Immune reconstitution inflammatory syndrome (IRIS)

This effect can be seen with any antiretroviral therapy. An inflammatory response to poorly progressive or residual opportunistic infections (e.g. Mycobacterium avium complex, cytomegalovirus, Pneumocystis jerovinci pneumonia or tuberculosis) which may require treatment. Autoimmune disorders (such as Graves’ disease, polymyositis and Guillain-Barré syndrome) have also been observed.

MECHANISM OF ACTION

Doravirine

Non-nucleoside reverse transcriptase inhibitor (NNRTI) derived from pyridinone; it blocks the replication of HIV by the non-competitive inhibition of reverse transcriptase.

PHARMACOKINETICS

Bioavailability

64 %

Elimination T½ (plasma)

15 h

Tmax

2 h

Metabolism

CYP3A4

Distribution volume

60.5 L

Elimination

Unchanged urinary excretion is minor (6%) and bile secretion is not expected to be significant.

Binding to plasma proteins

76 %

PREGNANCY AND BREAST FEEDING

Based on existing data, and due to the lack of studies on the effects of this medication in pregnant or breastfeeding women, it is impossible to comment on the safety of doravirine during pregnancy and breastfeeding.

Professionals are also encouraged to report pregnancy cases with a view to adding them to the register :
www.apregistry.com/  Telephone : 1-800-258-4263 Fax : 1-800-800-1052.

PRECAUTIONS AND CONTRAINDICATIONS

Contraindications

  • Hypersensitivity to the active or inactive molecules contained in the tablet (see product monograph for additional details).
  • Concomitant administration with strong CYP3A4 inducers: rifampicin, carbamazepine, oxcarbazepine, phenobarbital, phenytoin, enzalutamide, mitotane, St. John’s wort (Hypericum perforatum)  (see the interactions module for further details).

Precautions

  • The product monograph makes a recommendation if Pifeltro® is administered with rifabutin (moderate CYP3A4 inducer) and suggests giving doravirine 100 mg BID.
  • Co-administration with other moderate CYP3A inducers (eg dabrafenib, bosentan, modafinil) has not been evaluated and should be avoided. If co-administration cannot be avoided, suggest doravirine 100 mg BID.

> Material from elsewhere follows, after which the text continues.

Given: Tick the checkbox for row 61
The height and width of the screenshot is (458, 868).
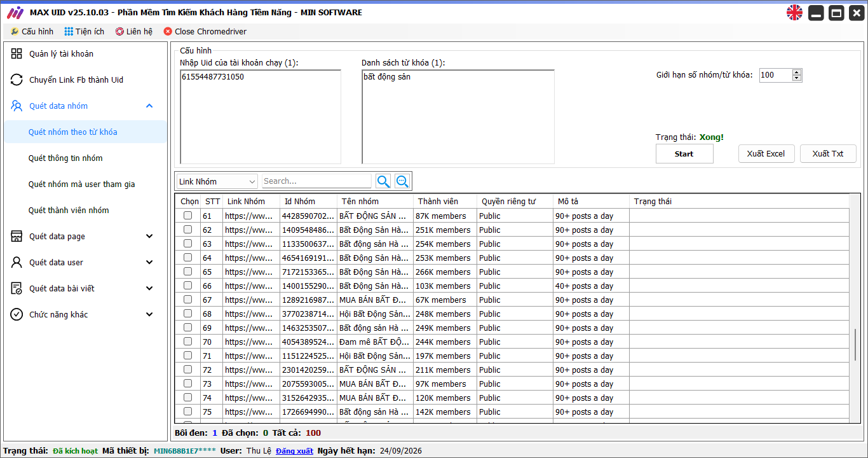Looking at the screenshot, I should point(187,216).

For safer use with drugs used concomitantly Pifeltro®, consult the product monograph or the section on drugs interactions.

FURTHER INFORMATION

Administration for patients with swallowing difficulties

No data on whether the tablet can be cut or crushed. The company recommends that you do not cut or crush it and swallow it whole.

Storage

Store the tablets at room temperature (15° C to 30° C).

REFERENCES

  • Doravirine (Pifeltro), Merck, Quebec, Canada, Dec 5, 2019.
  • Milina JM, Squires K, Sax PE et al. Doravirine versus ritonavir-Boosted darunavir in antiretroviral-naive adults with HIV-1 (DRIVE-FOWARD): 96-week results of a randomised, double-blind, non-inferiority, phase 3 trial. Lancet HIV. 2020 Jan; 7(1): e16-e26.
  • Orkin C, Squires KE, Molina JM et al. Doravirine/Lamivudine/Tenofovir Disoproxil Fumarate is Non-inferior to Efavirenz/Emtricitabine/Tenofovir Disoproxil Fumarate in Treatment-naive Adults With Human Immunodeficiency Virus-1 Infection: Week 48 Results of the DRIVE-AHEAD Trial.Clin Infect Dis. 2019 Feb 1; 68(4): 535-544.
  • Johnson M, Kumar P, Molina JM et al. Switching to Doravirine/Lamivudine/Tenofovir Disoproxil Fumarate (DOR/3TC/TDF) Maintains HIV-1 Virologic Suppression Through 48 Weeks: Results of the DRIVE-SHIFT Trial. J Acquir Immune Defic Syndr. 2019 Aug 1; 81(4): 463-472.
  • Pham HT, Xiao MA, Principe MA et al.Pharmaceutical, clinical, and resistance information on doravirine, a novel non-nucleoside reverse transcriptase inhibitor for the treatment of HIV-1 infection. Drugs Context. 2020 Mar: 2019-11-4.
  • Boyle A, Moss CE, Marzolini C et al. Clinical Pharmacodynamics, Pharmacokinetics, and Drug Interaction Profile of Doravirine. Clin Pharmacokinet. 2019 Dec; 58(12): 1553-1565.
  • Ankrom W, Yee KL, Sanchez RI, Adedoyin A, Fan L et al. Severe renal impairment has minimal impact on doravirine pharmacokinetics. Antimicrob Agents Chemother. 2018 Aug; 62(8): e00326-18.

ABBREVIATIONS

DOR, doravirine; DIE, once daily; CAR, current initial ART regimen; NRTIs, nucleoside and nucleotide reverse transcriptase inhibitors; DRV/r, darunavir/ritonavir; 3TC, lamivudine; TDF, tenofovir disoproxil fumarate; EFV, efavirenz; FTC, emtricitabine; NNRTIs, non-nucleoside reverse transcriptase inhibitors; PIs, protease inhibitors; VL, viral load.